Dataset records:

'''

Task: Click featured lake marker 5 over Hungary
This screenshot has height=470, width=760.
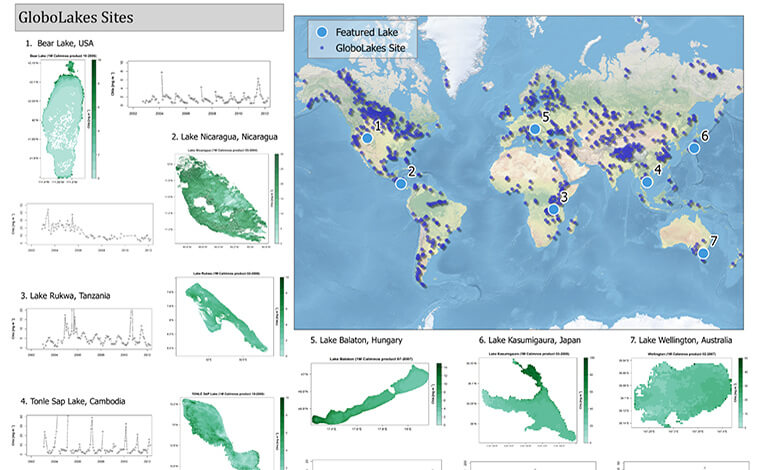Action: [x=535, y=129]
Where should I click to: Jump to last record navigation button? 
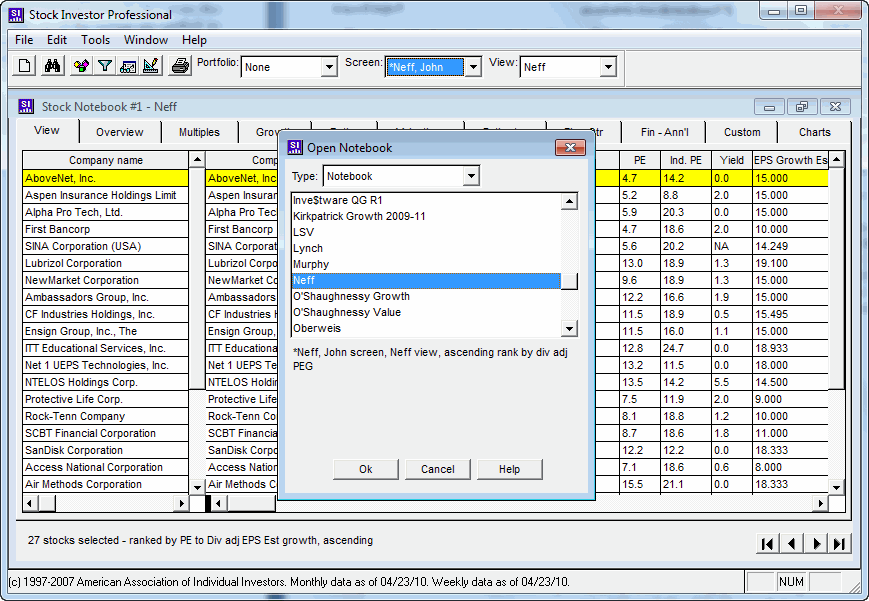pyautogui.click(x=840, y=544)
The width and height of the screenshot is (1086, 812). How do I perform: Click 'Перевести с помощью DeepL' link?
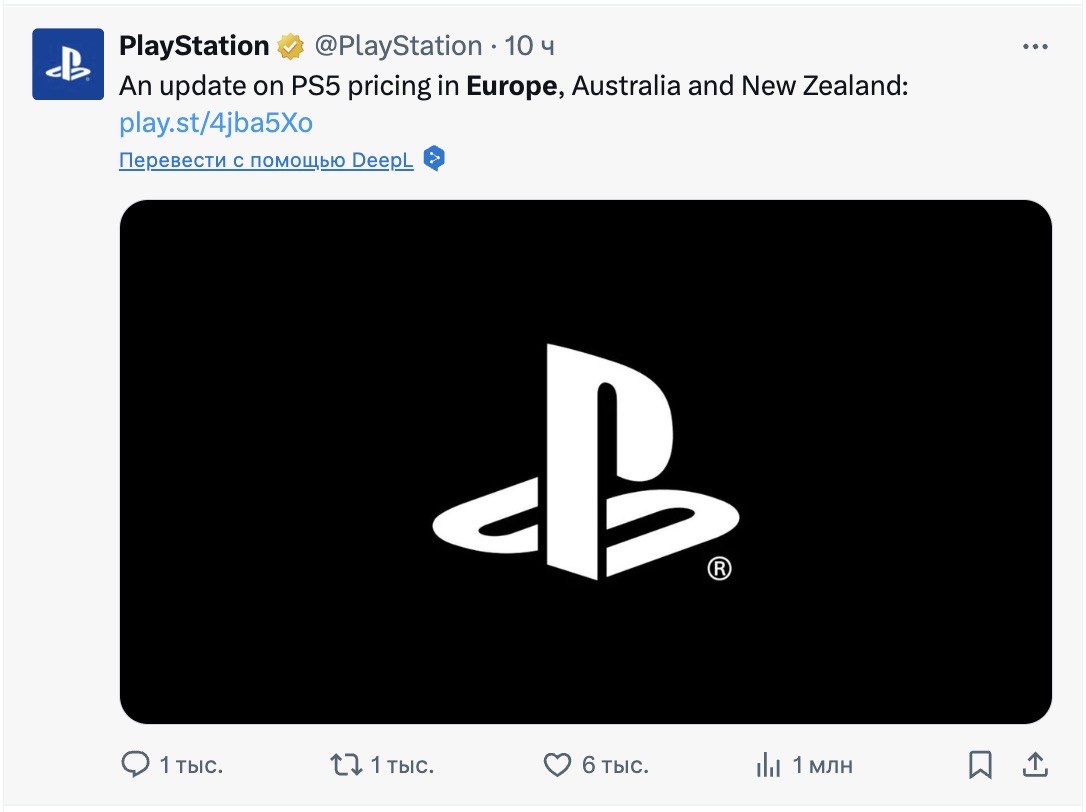[x=266, y=160]
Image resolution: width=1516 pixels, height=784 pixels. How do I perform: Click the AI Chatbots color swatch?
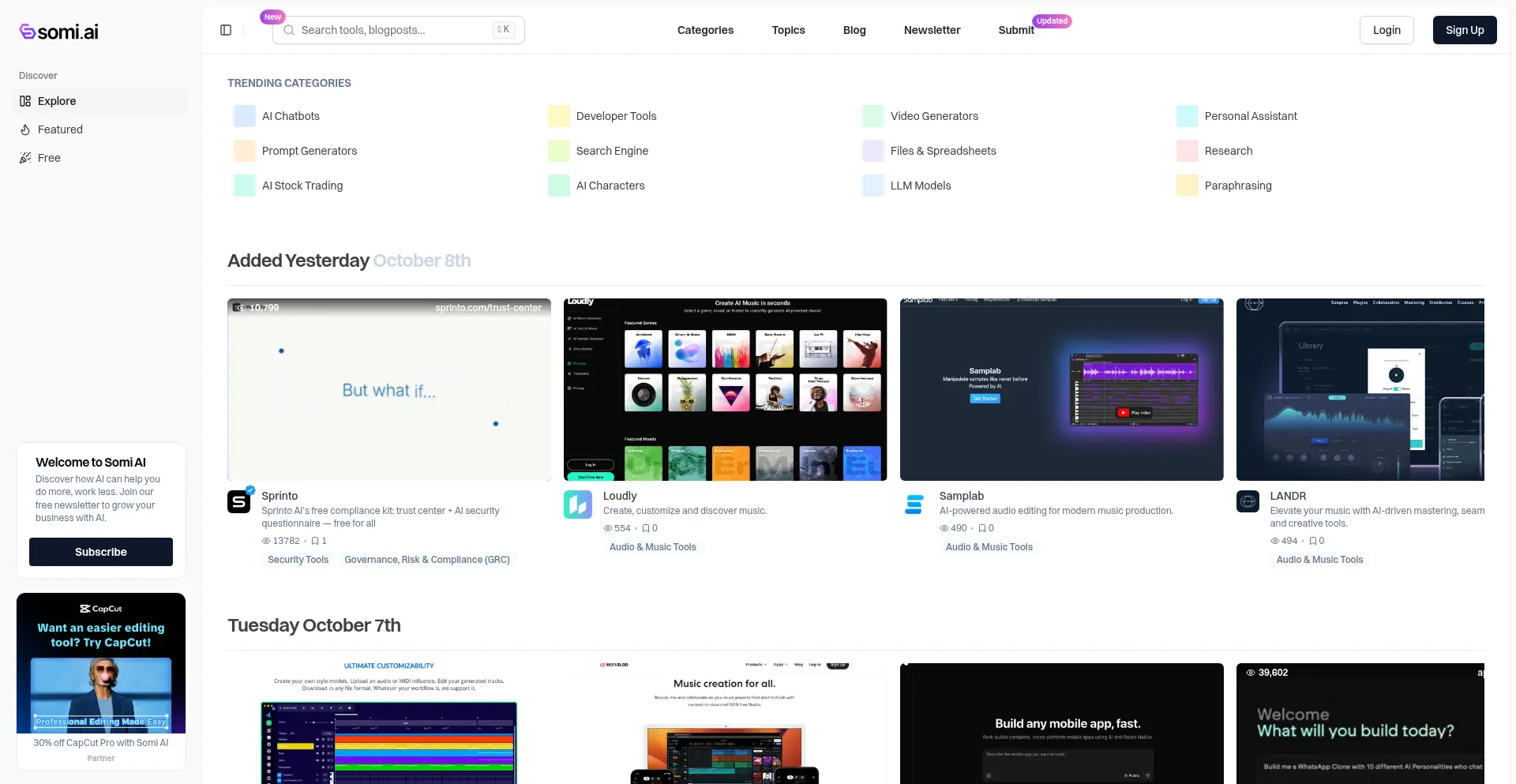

'''

Print each entry above verbatim, pictures left out.

Exercise solution:
Task: Click featured lake marker 5 over Hungary
This screenshot has height=470, width=760.
Action: [x=535, y=129]
Where should I click to: Jump to last record navigation button? 
pyautogui.click(x=840, y=544)
The width and height of the screenshot is (1086, 812). How do I perform: Click 'Перевести с помощью DeepL' link?
[x=266, y=160]
Image resolution: width=1516 pixels, height=784 pixels. How do I perform: Click the AI Chatbots color swatch?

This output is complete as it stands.